### WRITTEN INSTRUCTION
Starting at the row that contains "You are a computer-use" and ending at the row that contains "tap(492, 1010)", give those rows again with "GUI agent" swapped for "UI agent" and nothing else changed.

### TASK DATA
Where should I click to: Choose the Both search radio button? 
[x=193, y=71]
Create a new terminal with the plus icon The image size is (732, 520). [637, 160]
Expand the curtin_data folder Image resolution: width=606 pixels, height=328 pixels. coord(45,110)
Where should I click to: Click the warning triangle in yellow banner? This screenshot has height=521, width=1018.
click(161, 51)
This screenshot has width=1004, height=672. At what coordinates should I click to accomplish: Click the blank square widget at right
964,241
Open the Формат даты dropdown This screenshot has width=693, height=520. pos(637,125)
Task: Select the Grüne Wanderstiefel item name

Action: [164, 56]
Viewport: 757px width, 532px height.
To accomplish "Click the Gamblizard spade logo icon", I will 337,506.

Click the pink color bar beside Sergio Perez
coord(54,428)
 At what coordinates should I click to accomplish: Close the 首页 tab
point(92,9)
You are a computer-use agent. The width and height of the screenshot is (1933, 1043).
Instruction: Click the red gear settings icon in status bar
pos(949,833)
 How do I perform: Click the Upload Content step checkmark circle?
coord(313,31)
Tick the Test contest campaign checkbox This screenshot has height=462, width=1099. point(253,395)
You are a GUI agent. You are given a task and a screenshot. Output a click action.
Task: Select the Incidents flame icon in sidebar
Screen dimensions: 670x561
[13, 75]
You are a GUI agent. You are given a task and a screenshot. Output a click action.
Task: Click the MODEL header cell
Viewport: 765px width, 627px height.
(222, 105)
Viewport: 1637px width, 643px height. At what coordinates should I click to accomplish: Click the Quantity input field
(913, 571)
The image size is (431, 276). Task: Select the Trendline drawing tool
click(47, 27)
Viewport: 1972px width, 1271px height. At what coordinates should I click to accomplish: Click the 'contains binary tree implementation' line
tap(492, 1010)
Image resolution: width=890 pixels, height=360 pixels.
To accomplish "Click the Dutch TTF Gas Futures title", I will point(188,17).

### EXERCISE SOLUTION
You are a computer-use agent. The width and height of the screenshot is (1933, 1043).
Instruction: Click the red gear settings icon in status bar
pos(949,833)
 How do I perform: Click the Upload Content step checkmark circle?
coord(313,31)
Tick the Test contest campaign checkbox This screenshot has height=462, width=1099. point(253,395)
You are a UI agent. You are given a task and a screenshot. Output a click action.
Task: Select the Incidents flame icon in sidebar
Screen dimensions: 670x561
[13, 75]
You are a UI agent. You are given a task and a screenshot. Output a click action.
Task: Click the MODEL header cell
Viewport: 765px width, 627px height.
(222, 105)
Viewport: 1637px width, 643px height. At what coordinates should I click to accomplish: Click the Quantity input field
(913, 571)
The image size is (431, 276). Task: Select the Trendline drawing tool
click(47, 27)
Viewport: 1972px width, 1271px height. At what coordinates should I click to accomplish: Click the 'contains binary tree implementation' line
tap(492, 1010)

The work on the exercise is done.